The TensorState module contains many of the core, high level functions that have been developed through state space research.

tensorstate.Layers

The Layers module contains classes that interact with neural network layers.

tensorstate.States

The States module contains functions that operate on state space.

What is state space?

An Abstract Explanation

Traditionally, the fundamental unit of computation in the human nervous system has been the neuron. Some of the early thought in how the brain processes information suggested that particular neurons encode particular information, which may be called features in the data science community. Thus, if we have ~86 billion neurons, then we can roughly learn 86 billion features. However, as human intelligence progressed it was quickly discovered that even simple tasks often recruit multiple, seemingly unrelated areas of the brain. This led to the idea that the meaning of an individual neuron may not matter as much as how neurons fire as a collective, suggesting the number of neurons are an exponent rather than a coefficient to a human’s capacity to learn new tasks.

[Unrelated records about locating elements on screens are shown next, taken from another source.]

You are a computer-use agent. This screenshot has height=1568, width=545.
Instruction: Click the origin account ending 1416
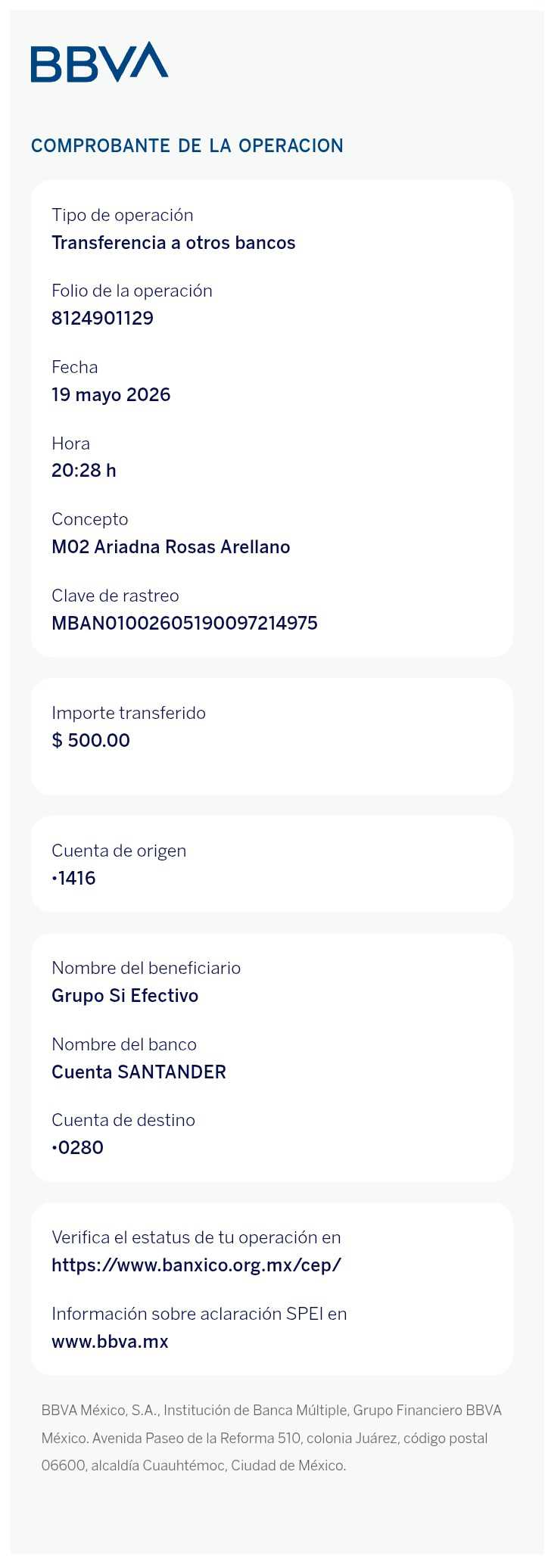click(x=73, y=878)
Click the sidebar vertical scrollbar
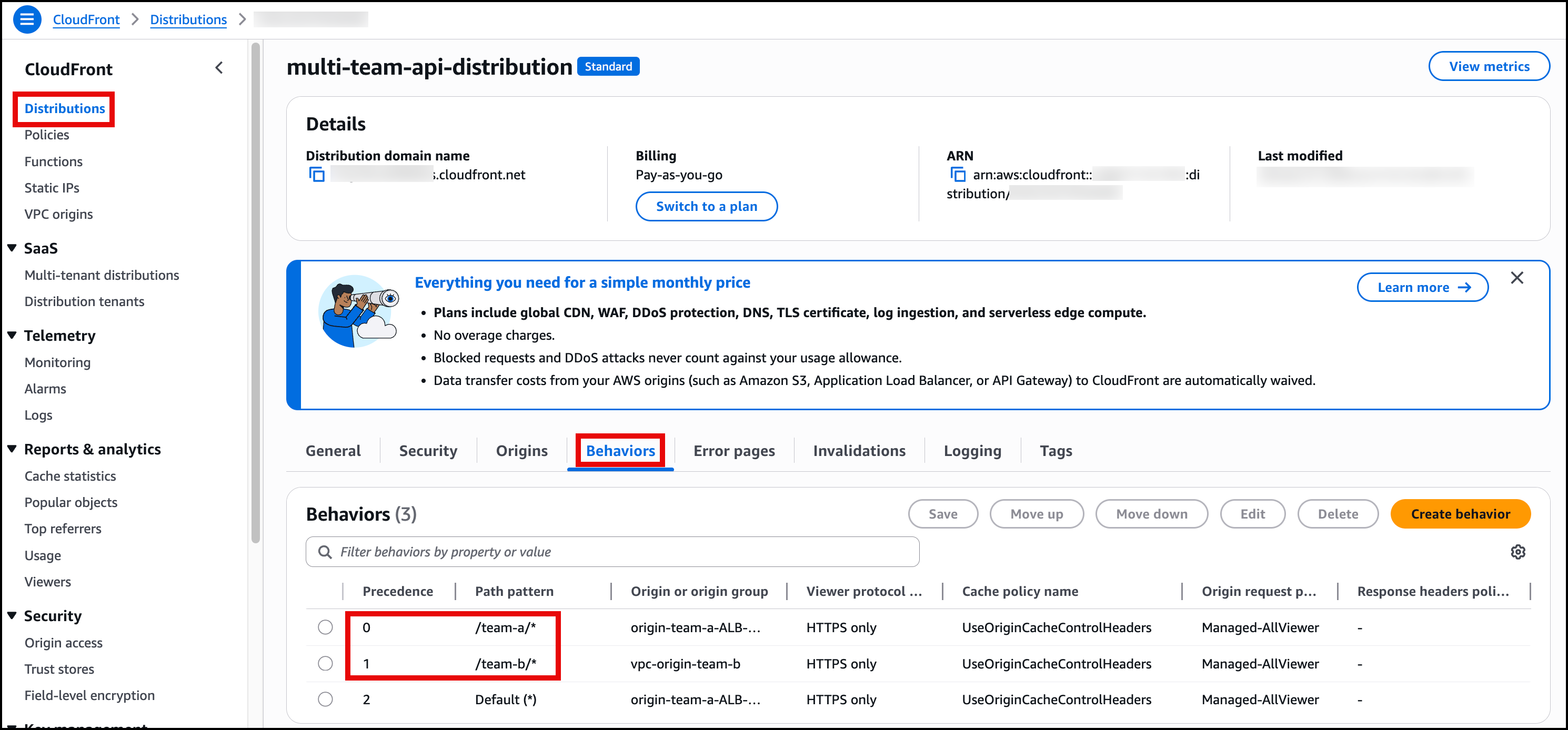The width and height of the screenshot is (1568, 730). coord(255,292)
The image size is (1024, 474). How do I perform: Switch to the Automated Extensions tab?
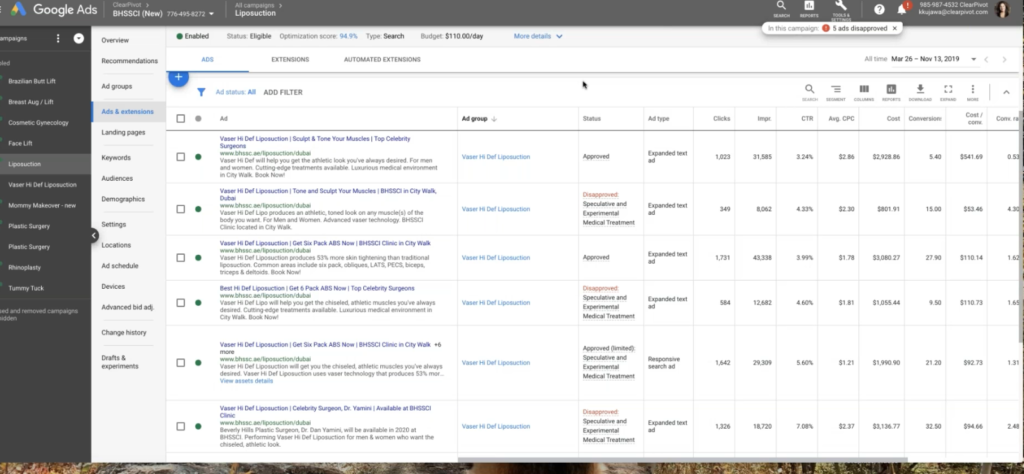382,60
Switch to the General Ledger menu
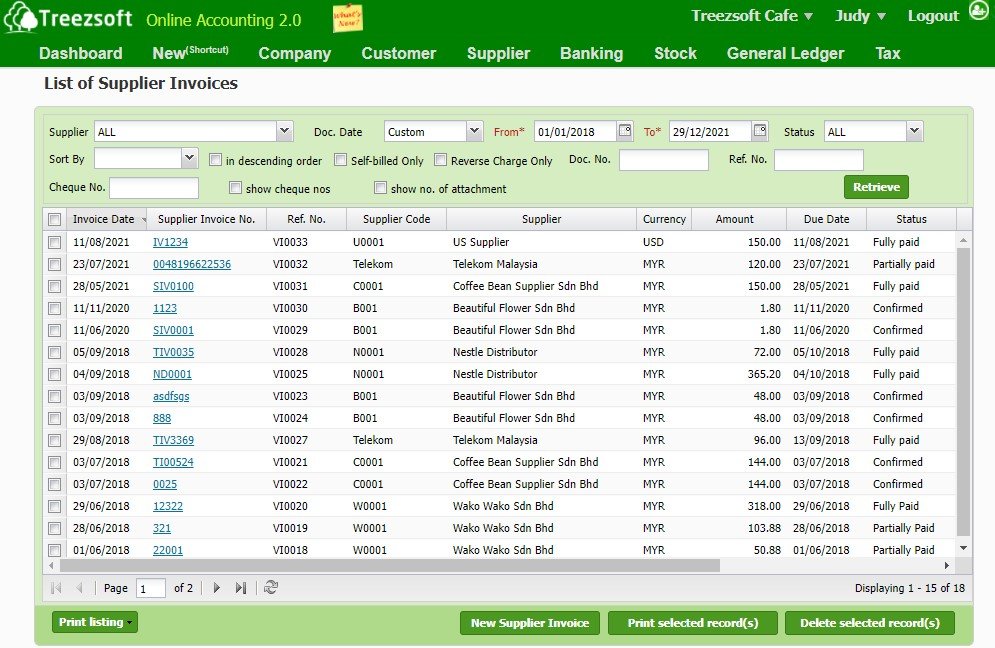995x648 pixels. (x=785, y=53)
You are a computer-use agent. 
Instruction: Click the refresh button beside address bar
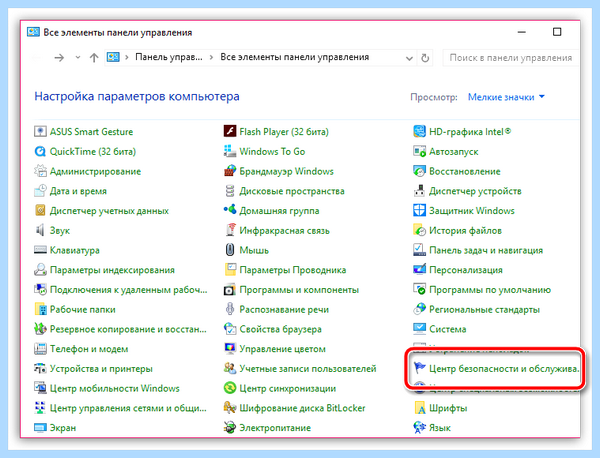point(425,58)
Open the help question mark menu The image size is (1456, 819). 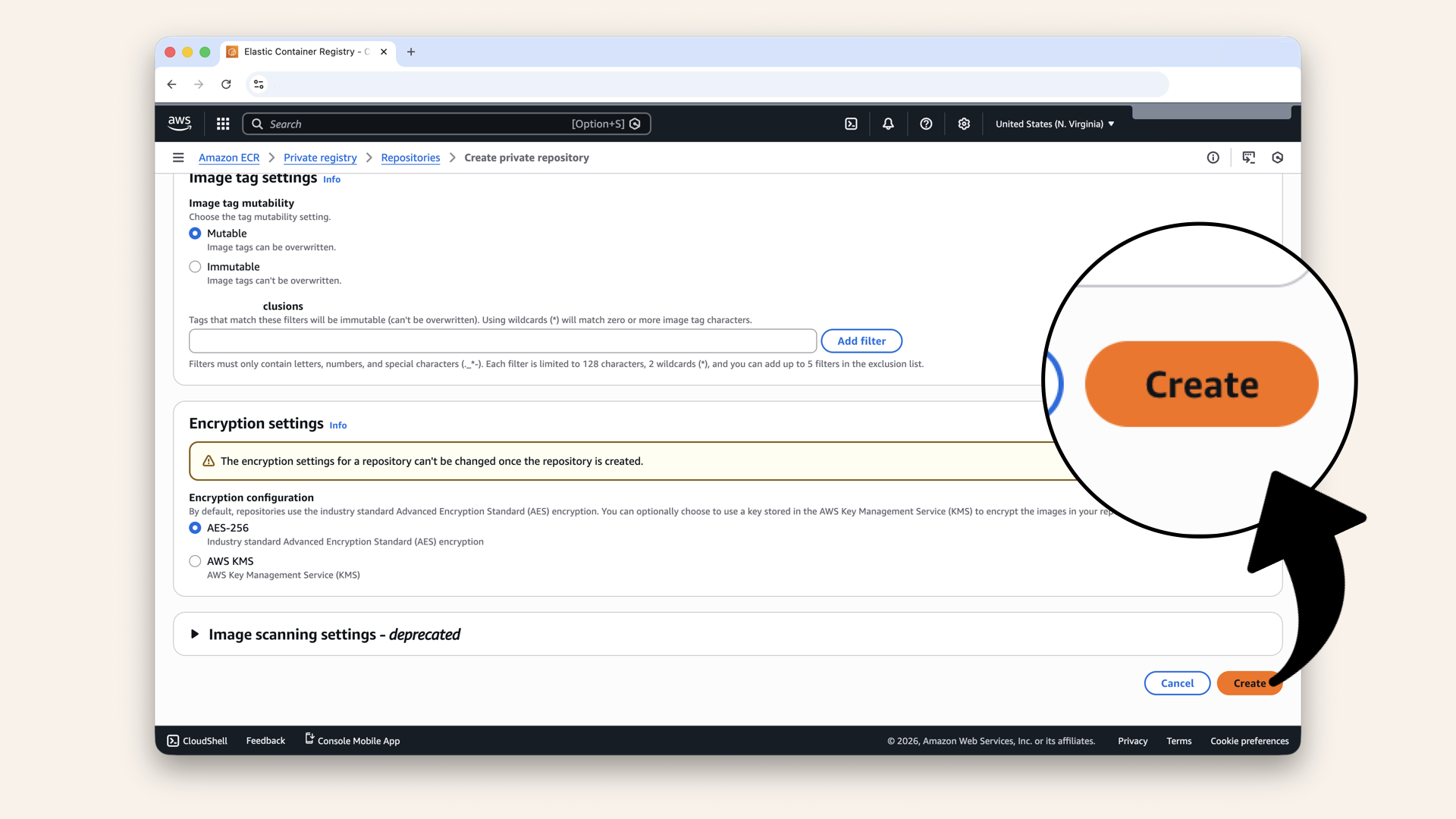(x=926, y=124)
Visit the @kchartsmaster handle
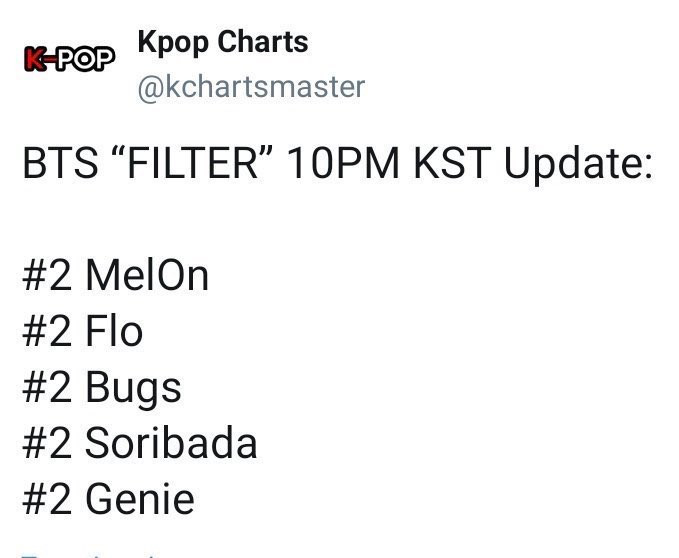The height and width of the screenshot is (558, 679). coord(251,88)
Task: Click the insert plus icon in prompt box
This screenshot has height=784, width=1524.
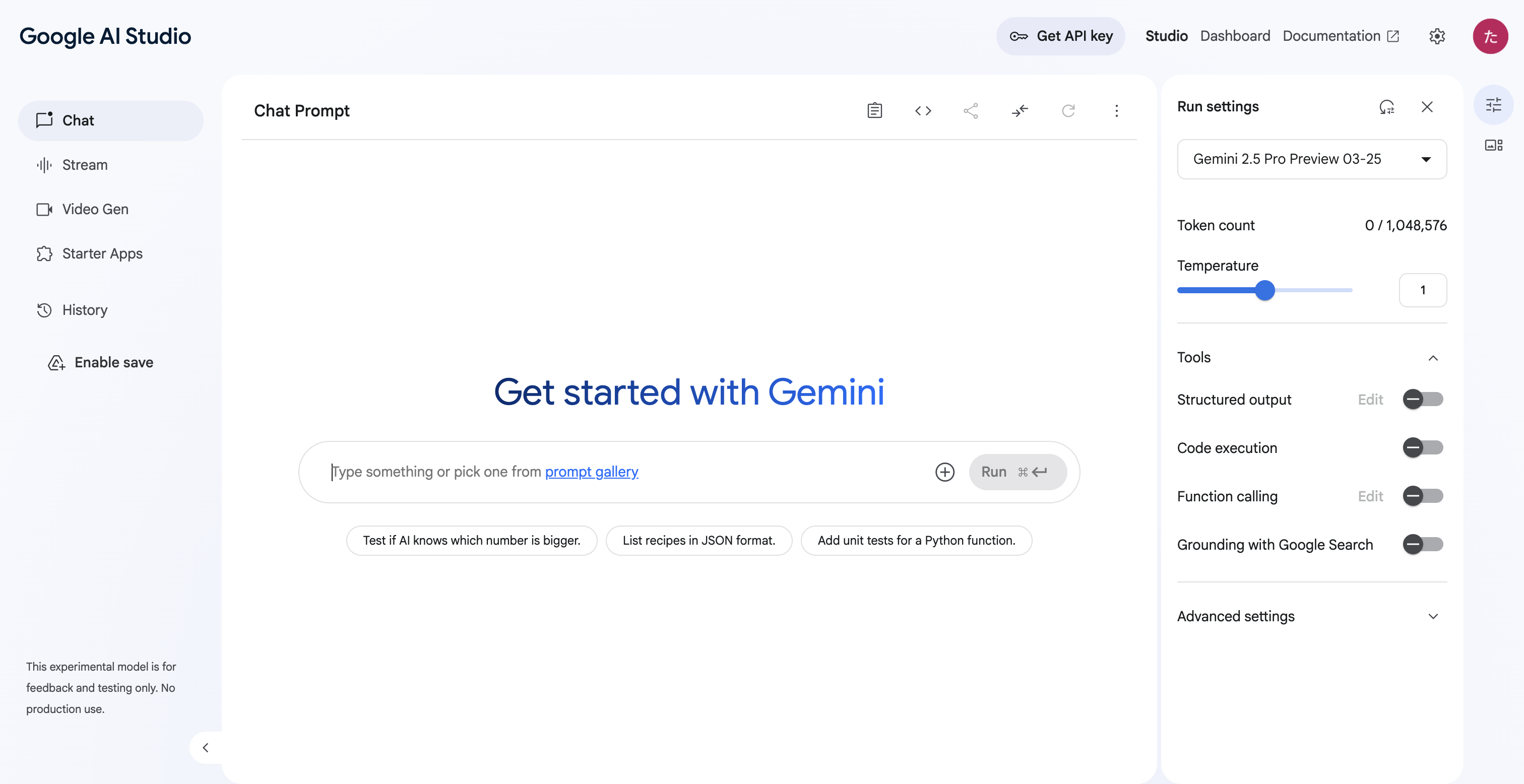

Recent research into artificial neural networks and how they function approach the subject in the antiquated approach to understanding human neurons, where each neuron encodes a particular feature or function. The idea of state space diverges and challenges this conception of neurons, and attempts to show how neurons in artificial neural networks operate in parallel rather than discrete units in the same way that the human brain operates. In this conception of a neuron layer, the features are encoded in the state of firing neurons rather than individual neurons. Thus, in the current conception of neural networks, a layer with 16 neurons would encode 16 features, but in the state space up to 2^16 features can be encoded (assuming neurons are either firing or not firing).